Japan’s economy has been contracting since the 1980s, but many investors have mistakenly believed they could unlock value in some of its companies. Extracting good returns from these supposedly undervalued corporations has proved difficult over the years, and plenty of hopefuls have lost money in the so-called Japanese value trap. Life has been even worse for foreign activist investors who came to Japan seeking to force change on its companies, only to fail. In the small to midcap range, though, Chalkstream has found opportunities. A significant subset of those companies are currently trading below the value of the cash on their cash-heavy balance sheets. Chalkstream is convinced that in some cases it can unlock value by working with management.

For this equity trade to work, on-the-ground experience and know-how are crucial, Tsai says. Chalkstream has invested with the two Japan-based hedge funds that it has gotten to know well over the past six years. Its due diligence on each firm was so extensive that  Tsai and his staff accompanied investment team members to meetings with company management, bringing along their own translator.

On the credit side Chalkstream seeks to capitalize on a structural peculiarity of the Japanese corporate bond market and on the country’s debt-burdened sovereign balance sheet. Japan has an aging population, and retail and institutional investors have flocked to name-brand corporate credit such as that of Mitsubishi UFJ Financial Group and Sony Corp., so the nation is deeply invested in its blue-chip companies. This has created a supply-demand imbalance: A company’s debt doesn’t always trade on its fundamentals, and thanks to strong appetite for corporate bonds, a struggling enterprise can still be valued above par.

Until recently, Japan hadn’t let its corporations default. But given its own deficit and the general scarcity of capital worldwide, it can’t keep bailing them out, Tsai explains. As a result, some will fail. That’s already starting to happen: Last year computer chip manufacturer Elpida Memory filed for bankruptcy protection and consumer electronics maker Sharp Corp. came close to the brink. Chalkstream is buying credit default swaps on Japanese corporations that it regards as vulnerable. Owing to demand for corporate credit from the Japanese retirement market, as well as the widespread assumption that the government will never allow large-cap casualties, such insurance contracts are still relatively cheap.

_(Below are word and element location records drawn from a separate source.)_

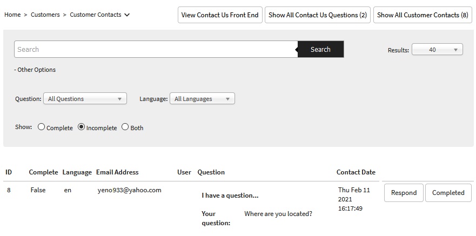Select the Both radio button
Image resolution: width=476 pixels, height=236 pixels.
coord(125,127)
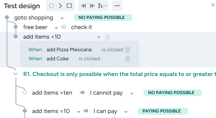Collapse the R1 Checkout requirement section
This screenshot has width=216, height=118.
tap(16, 74)
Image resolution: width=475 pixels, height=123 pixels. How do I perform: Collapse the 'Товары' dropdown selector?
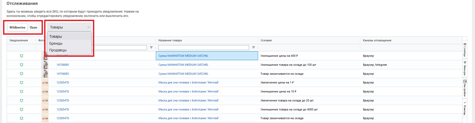click(x=69, y=27)
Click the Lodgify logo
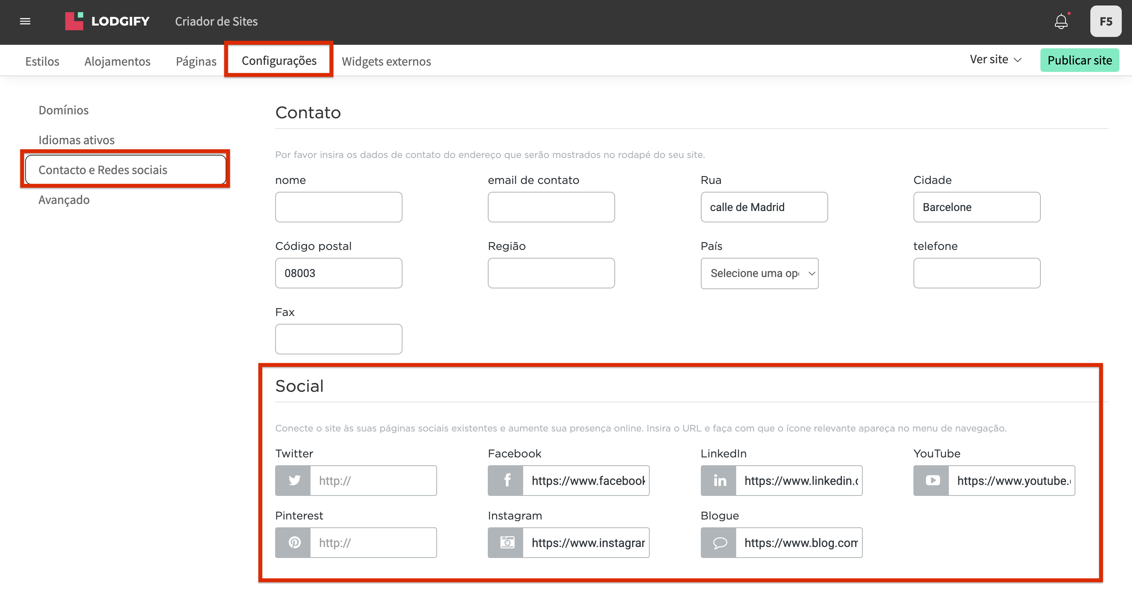1132x591 pixels. pyautogui.click(x=107, y=21)
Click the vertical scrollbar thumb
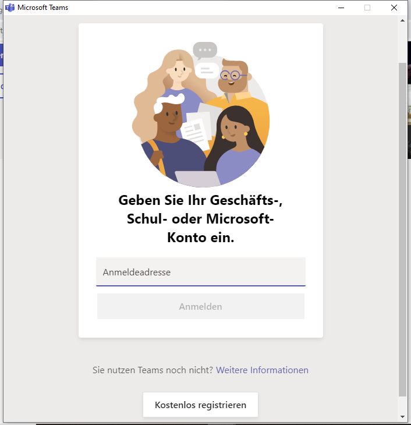 (402, 227)

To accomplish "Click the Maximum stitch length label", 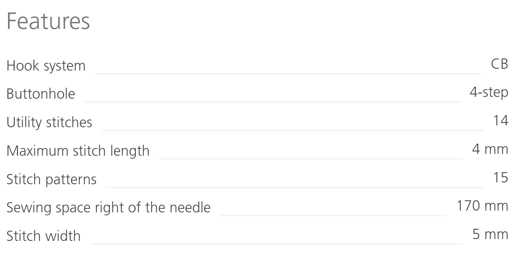I will [x=78, y=151].
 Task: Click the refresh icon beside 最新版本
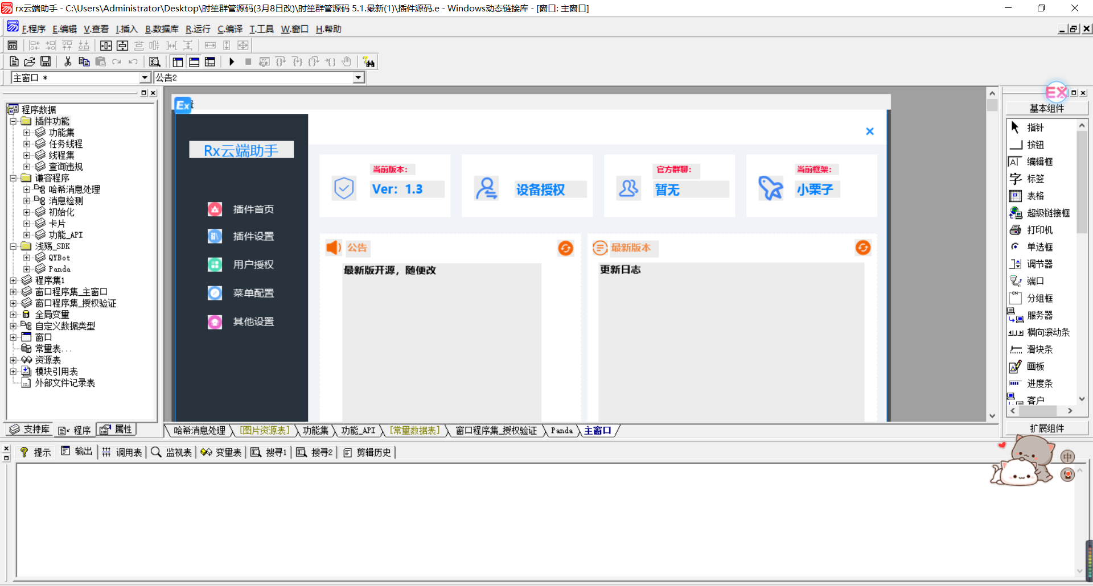(x=863, y=247)
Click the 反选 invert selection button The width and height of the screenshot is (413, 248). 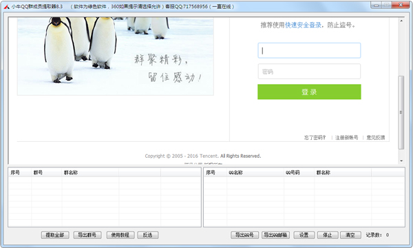click(148, 235)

What makes Chalkstream’s Japan trade distinctive is its structure. The firm stands to make money in a bad economy through CDSs or in a good one through equities. In fact, Tsai is confident that both sides will do well. He stresses that this is not a macro or directional strategy.

The Japan play is Chalkstream’s ideal target: a blind spot in the market, an opportunity “created by some dislocation or confusion,” Tsai says. It’s too early to tell if the Japanese fund will thrive, but it looks promising. Launched last October, it returned 5.6 percent for its first three months.

The 2008 economic collapse and its aftermath shook investor confidence in the old ways of doing business. Institutions have been questioning their fundamental assumptions, putting everything from manager selection to asset allocation up for review. If Chalkstream can prove it has found a better way, the firm may find itself standing at the headwaters of a new approach to money management, reeling in some of those big ones.